[liberationtech] Censorship resistance attacks and counterattacks
Bram Cohen
bram.cohen at yahoo.com
Sat Sep 11 17:17:40 PDT 2010
For the sake of clarity of discussion, here are my general thoughts on
censorship resistance attacks and counterattacks. My apologies if this writeup
is a little rough, I just threw it together.
For the purposes of these notes, by 'censorship resistance tools', I'll be
referring to ones for browsing the web from inside of countrywide firewalls
which are trying to limit access, such as Freegate, Ultrasurf, the like.
Obviously there are other forms of censorship and resistance to it, but that's
what's being discussed for now.
The usage pattern for censorship resistance tools goes something like this:
1) system sends information about proxies to users
2) users use proxies to browse the web freely
3) firewall operator finds out IPs of proxies and blocks them by IP
4) go back to step 1
It's an ongoing cat and mouse game involving cycling through a lot of IPs and a
lot of careful secrecy.
An attacker might also, instead of outright blocking an IP, artificially create
a very high packet loss rate going to it, which might make users conclude that
the anti-censorship system doesn't work very well and give up on it. That could
be countered by trying to guess when there's an artificially high packet loss
rate, but that's potentially an insidious game - the attacker might, for
example, determine where the machines developers use for testing are, and not
artificially drop packets to those.
There's considerable concern about the threat model of the censor finding out
which users are using the proxies and doing bad things to them. I'll just cut to
the chase on that issue - the resistance to attacks of that form is inherently
weak. The censor can simply record the destinations of all outgoing connections,
and retroactively correlate them to discovered proxies, unveiling the IP of a
user. This is a vicious attack which can't be completely eliminated. Posession
of the tool might also be incriminating.
High level methods of avoiding detection include:
* Have lots of cover traffic - that is, lots of users, so attacking them all is
impractical. This is probably the ultimate solution, because a tool which
doesn't have enough users to provide cover traffic isn't successful, and a
successful tool implicitly provides lots of cover traffic.
* Have user use shared/ephemeral IPs. This is a low tech approach having little
to do with the protocol.
* Use no software, that is, http/https proxies. This makes the user have no
recurring evidence, but can expose what the user is doing to snooping.
* Use ephemeral or easy to dispose of software.
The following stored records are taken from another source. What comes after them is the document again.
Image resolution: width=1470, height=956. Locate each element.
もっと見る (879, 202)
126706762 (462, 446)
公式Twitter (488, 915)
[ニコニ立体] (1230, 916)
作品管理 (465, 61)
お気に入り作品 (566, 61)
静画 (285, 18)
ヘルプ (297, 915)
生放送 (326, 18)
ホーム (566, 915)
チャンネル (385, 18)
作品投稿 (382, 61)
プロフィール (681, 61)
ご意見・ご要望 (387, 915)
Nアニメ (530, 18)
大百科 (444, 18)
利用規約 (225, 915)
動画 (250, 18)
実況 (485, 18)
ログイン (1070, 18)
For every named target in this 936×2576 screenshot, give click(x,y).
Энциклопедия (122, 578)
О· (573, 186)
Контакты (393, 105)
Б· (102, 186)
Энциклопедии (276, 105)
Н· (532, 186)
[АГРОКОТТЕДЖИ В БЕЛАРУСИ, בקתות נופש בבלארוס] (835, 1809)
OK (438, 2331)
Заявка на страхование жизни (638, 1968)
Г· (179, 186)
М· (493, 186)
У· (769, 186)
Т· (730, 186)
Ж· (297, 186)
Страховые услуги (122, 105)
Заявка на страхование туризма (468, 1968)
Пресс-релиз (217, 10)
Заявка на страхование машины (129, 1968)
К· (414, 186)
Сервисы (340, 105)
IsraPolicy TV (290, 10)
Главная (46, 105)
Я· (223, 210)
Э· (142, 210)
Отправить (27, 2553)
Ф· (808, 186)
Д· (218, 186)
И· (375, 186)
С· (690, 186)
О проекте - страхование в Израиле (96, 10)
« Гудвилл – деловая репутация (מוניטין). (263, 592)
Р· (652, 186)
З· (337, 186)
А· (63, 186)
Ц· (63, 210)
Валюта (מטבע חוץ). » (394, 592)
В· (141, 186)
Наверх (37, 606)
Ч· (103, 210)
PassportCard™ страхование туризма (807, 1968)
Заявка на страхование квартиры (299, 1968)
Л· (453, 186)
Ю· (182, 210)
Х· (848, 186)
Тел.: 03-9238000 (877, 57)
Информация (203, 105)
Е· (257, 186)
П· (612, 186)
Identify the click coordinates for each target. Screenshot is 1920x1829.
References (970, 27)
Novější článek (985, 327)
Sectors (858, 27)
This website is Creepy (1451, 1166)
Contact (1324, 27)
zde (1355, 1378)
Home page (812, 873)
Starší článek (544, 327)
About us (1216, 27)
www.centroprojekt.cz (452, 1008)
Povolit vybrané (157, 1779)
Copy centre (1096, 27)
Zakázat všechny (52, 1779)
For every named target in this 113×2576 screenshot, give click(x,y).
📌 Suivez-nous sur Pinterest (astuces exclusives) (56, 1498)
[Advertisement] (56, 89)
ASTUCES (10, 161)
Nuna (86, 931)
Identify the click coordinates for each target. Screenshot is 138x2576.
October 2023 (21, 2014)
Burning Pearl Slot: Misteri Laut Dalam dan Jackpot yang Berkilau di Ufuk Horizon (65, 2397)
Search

This is a good idea, but the
techiques for doing it are tricky or rely on physical security.
* Run proxies on web sites running other services which are also used by users
within the target area. This is a great approach, but requires cooperation of a
web site which has the willingness to be (or confidence it won't be) blocked.
* Use actual skype connections. This is an interesting approach which has the
benefit of lots of cover traffic, but suffers from limitations on the bandwidth
skype intermediaries will provide, and could be attacked by an attacker running
lots of high quality skype nodes and noticing the very suspicious traffic.
* Dial down the level of paranoia. In the end a certain amount of this may be
necessary.
Censors have multiple ways of finding IP addresses which are used by the
anti-censorship system:
* Use the same methods as the software. This is a very insidious approach,
putting the anti-censorship system in a position of trying to simultaneously
publish new IPs and keep their distribution limited.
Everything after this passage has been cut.